| 
												 
													Handen en
															voeten 
															 
														
														De verschillen die bij de
															verschillende soorten zoogdieren optreden bij de
															handen en voeten, zijn enorm groot. Toch moeten
															we bedenken dat de bouw van de handen en de
															voeten van de zoogdieren kenmerkend is voor alle
															gewervelde dieren die op het land leven. Het
															belangrijkste kenmerk is het oorspronkelijk
															bezit van vijf vingers en vijf tenen aan elke
															hand en aan elke voet. Het oorspronkelijke
															bezit, want in veel gevallen is in de loop der
															tijden het aantal vingers of tenen afgenomen. Zo
															hebben de eenhoevigen steeds twee of vier tenen
															aan elke poot. Bij de laatste groep ontbreekt de
															eerste teen. Vaak zijn de tweede en de vijfde
															teen heel klein geworden en soms nauwelijks meer
															aanwezig. In die gevallen zullen de derde en de
															vierde teen heel sterk ontwikkeld zijn. De
															onevenhoevigen hebben, zoals de naam al zegt,
															een oneven aantal tenen aan de voorpoten en
															achterpoten. De tapirs hebben aan de achterpoten
															drie tenen en aan de voorpoten vier tenen, en zo
															zijn er nog wel meer uitzonderingen.

* BESCHIKBARE GEGEVENS:
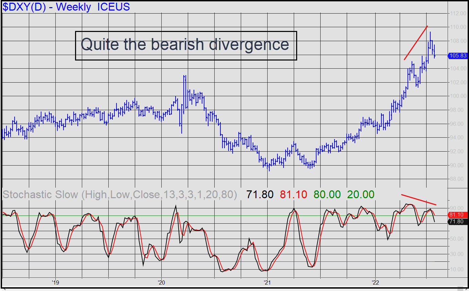Click the gray scrollbar thumb at bottom right

point(460,289)
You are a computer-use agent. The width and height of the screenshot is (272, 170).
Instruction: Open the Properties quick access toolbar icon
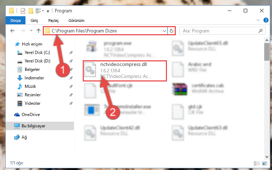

* VRAGEN EN OPDRACHTEN:
[1] Beantwoord met behulp van de tekst over handen en voeten de volgende vragen.
(a) Hoeveel vingers en tenen zaten er oorspronkelijk aan elke hand en elke voet?
(b) Hoeveel tenen hebben tapirs aan de achterpoten?
(c) Hoeveel tenen hebben tapirs aan de voorpoten?
[2] Zet de tekst over handen en voeten voort na de laatste zin.
De gegevens zijn voor het maken van de opdrachten niet nodig.

* ANTWOORDEN BIJ OPDRACHTEN:
[1]
(a) Vijf vingers aan elke hand en vijf tenen aan elke voet.
(b) Drie tenen.
(c) Vier tenen.

[2]
															Niet alleen het aantal vingers of tenen kan
															verschillen, maar ook de bouw van handen en
															voeten. De ledematen van de waterzoogdieren
															hebben korte, zware beenderen. Hun tenen zijn
															meestal door middel van een huidvlies met elkaar
															verbonden. 
															Enkele landzoogdieren hebben handen en voeten
															waarmee ze iets kunnen vastgrijpen, zoals de
															halfapen en de apen. Deze dieren kunnen hun
															grote teen tegenover elk van de andere tenen
															plaatsen. De meeste halfapen en apen kunnen ook
															hun duim tegenover elk van de andere vingers
															plaatsen. Ze kunnen dus met handen en voeten
															iets vastgrijpen. 
															Andere zoogdieren, zoals bijvoorbeeld paarden,
															gazellen en giraffen, moet zich snel kunnen
															voortbewegen. Daarom hebben ze lange beenderen
															in hun ledematen. Het aantal beenderen in handen
															en voeten kan per soort sterk verschillen,
															vooral het aantal beenderen in de voeten. De
															zoogdieren die in bomen leven hebben kussentjes
															op hun vingers en in hun handpalmen, zodat ze
															zich beter kunnen vastgrijpen. De vleermuizen
															kunnen vliegen, omdat ze aan hun handen een
															groot huidvlies hebben. Dat vlies loopt door
															tussen de vingers en laat alleen de duim vrij.
															De vingers, behalve de duim, zijn soepel en lang
															en geven op die manier goede steun aan de
															vleugels. Het huidvlies zit verder vast aan de
															zijkant van het lichaam en aan de achterpoten.
															Alleen de voeten zijn vrij.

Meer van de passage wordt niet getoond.